> **Page**
########################################
Have you ever seen a butterfly crawling on the top of a leaf, munching away at the edges? “Butterflies don’t crawl!” you tell me. “Butterflies FLY!” Yes, they do, but not all the time. In the early stages of its life, the butterfly, as you probably know, doesn’t look much like a butterfly. It is a caterpillar, a squishy, crawling, very hungry caterpillar.

When a monarch butterfly hatches from its egg, that’s what you get. You don’t get the beautiful butterfly with the paper-thin wings of scarlet and orange and jet black. You don’t get the creature that weighs less than a straw, but that will fly for thousands of miles to escape the cold of winter, and then return the next spring. You get a greenish wormy thing, with yellow and black stripes, like a sick tiger. You get a little leaf-eating machine with thirty little stumpy things for feet. Eventually, when it is fat enough, the caterpillar will attach itself upside down to the bottom of something solid, like the eaves of your house. It will spin from its substance a shell that we call a cocoon, or, to be fancy about it, a CHRYSALIS. The Greeks called it that because their word for gold was CHRYSOS, and most of the cocoons for their butterflies in that part of the world were gold. The monarch’s cocoon is pale green. Inside, that caterpillar will be changing, changing form and color, until finally it splits the shell and breaks forth as the butterfly – one of the most beautiful of God’s creatures.
########################################
> **Instruction A**
In the butterfly passage, copy everything from "Have you ever" down to "very hungry caterpillar." word for word.
> **Instruction B**
Does the butterfly passage agree with each statement, yes or no? Back up each answer by quoting the deciding words. (i) The monarch's cocoon is gold. (ii) The newly hatched caterpillar has thirty little stumpy things for feet. (iii) The Greek word for gold was CHRYSOS.

> **Source excerpt**
########################################
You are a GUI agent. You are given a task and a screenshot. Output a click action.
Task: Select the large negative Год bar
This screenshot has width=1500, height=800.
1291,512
########################################
> **Expected output A**
Have you ever seen a butterfly crawling on the top of a leaf, munching away at the edges? “Butterflies don’t crawl!” you tell me. “Butterflies FLY!” Yes, they do, but not all the time. In the early stages of its life, the butterfly, as you probably know, doesn’t look much like a butterfly. It is a caterpillar, a squishy, crawling, very hungry caterpillar.

> **Expected output B**
(i) No: "The monarch’s cocoon is pale green."
(ii) Yes: "with thirty little stumpy things for feet"
(iii) Yes: "their word for gold was CHRYSOS"